Instruction:
Continue the blog post on the Target2 debate between Felix Salmon and Marshall Auerback, starting after its final line.

Passage:
Sunday, June 17, 2012

Is the ECB’s Target2 critical for the euro’s future? A debate between Felix Salmon and Marshall Auerback

Following Marshall Auerback’s guest post on the problem with Target2, and how it can potentially lead the German Constitutional Court to throw a spanner in the works of the euro system, Felix Salmon published an interesting article arguing that all this fuss about Target2 is the result of a misunderstanding of what Central Banks do – and of the profound difference between a liability of a Central Bank and that of a private bank. Felix’s point is well taken. But Marshall Auerback is not unaware of these important differences. In this post, he replies to Felix.
Read it at Yanis Varoufakis
Is the ECB’s Target2 critical for the euro’s future? A debate between Felix Salmon and Marshall Auerback
by Yanis Varoufakis


Ramanan points out in the comments that Felix Salmon has responded to Marshall.

Read it at Reuters | Opinion
Don’t fear Target2. Fear its opponents.
by Felix Salmon


Ramanan said...

New post by Salmon:

Matt Franko said...

Looks like the mattress is another option (at least for mom & pop):

"Banks take extra care to keep ATMs full of cash"

Matt Franko said...

This from the article which may support Marshall's pov:

"while it has become particularly difficult to open an account abroad: Besides the usual bureaucratic obstacles, the time of response by foreign banks has grown considerably when it comes to new accounts."

Matt Franko said...

"World Bank chief warns of euro's 'Lehmans moment'"

Maybe 'Minsky Moment' or perhaps 'Moron Moment'...

Tom Hickey said...

Thanks, Ramanan. I updated the post with Salmon's response.

Tom Hickey said...

Matt: ""World Bank chief warns of euro's 'Lehmans moment'"

Maybe 'Minsky Moment' or perhaps 'Moron Moment'..."

Data provided:

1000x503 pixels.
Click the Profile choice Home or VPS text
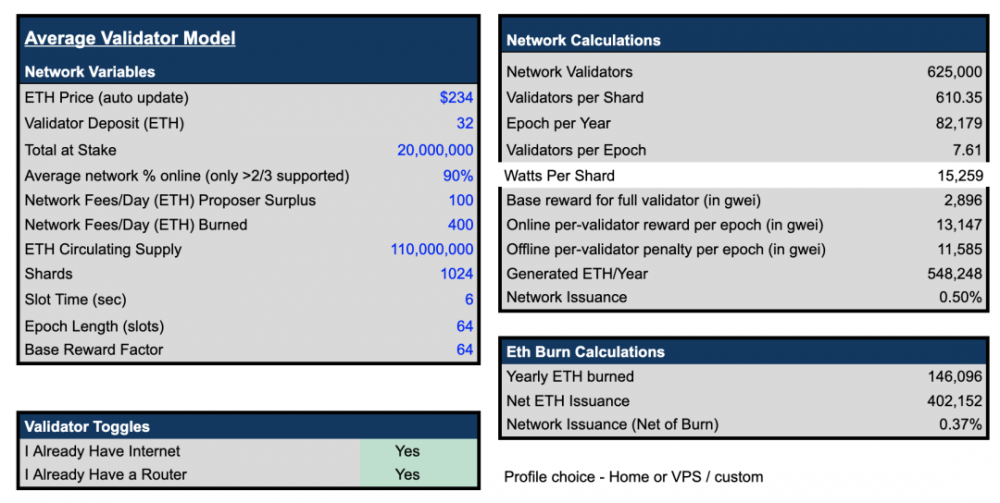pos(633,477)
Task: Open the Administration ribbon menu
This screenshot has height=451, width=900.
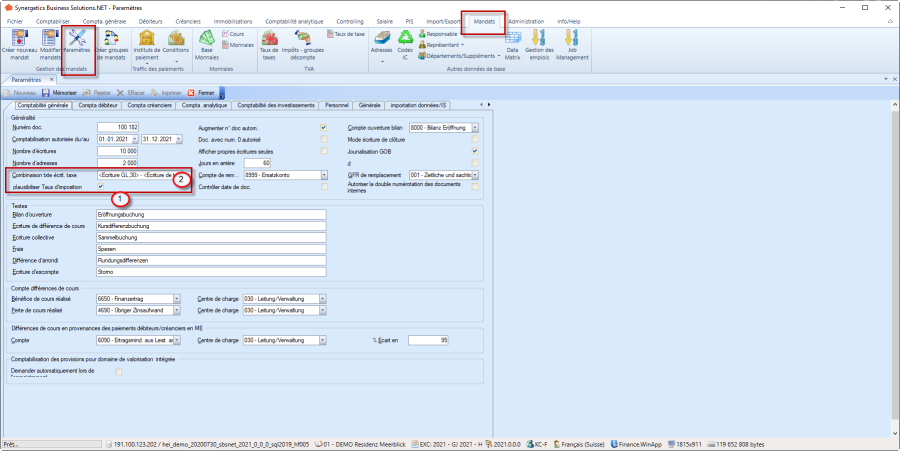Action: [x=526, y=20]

Right answer:
I am concerned about a Credit-Anstalt moment. If you aren't clear on the significance of that, have a look at the link.

Being very successful, it [C-A] became the largest bank of Austria-Hungary. It declared bankruptcy on May 11, 1931. It has been said that this event resulted in a global financial crisis and ultimately the bank failures of the Great Depression

Dan Kervick said...

Seems they both agree.

Ben said...

Off topic, but there's an absolute corker of an article here by Niall Ferguson: "Why the Young Should Welcome Austerity":


Tom Hickey said...

Ferguson: "If young Americans knew what was good for them, they would all be in the Tea Party."

We already knew the man was clueless. This lowers him to moron status.

Matt Franko said...

It goes beyond NF imo Tom.

He fancies himself somewhat of a historian i guess in addition to some sort of economist.

ANYONE in the academe of History, who interprets the history within an assumption of exogenous "money" is also a moron I'm afraid who is training more young people to be morons too.

This part of the academe of history is a disgrace in addition to the academe of orthodox economics... looks like NF has a foot in both moron camps.

This widespread mental phenom just continues to amaze...


Matt Franko said...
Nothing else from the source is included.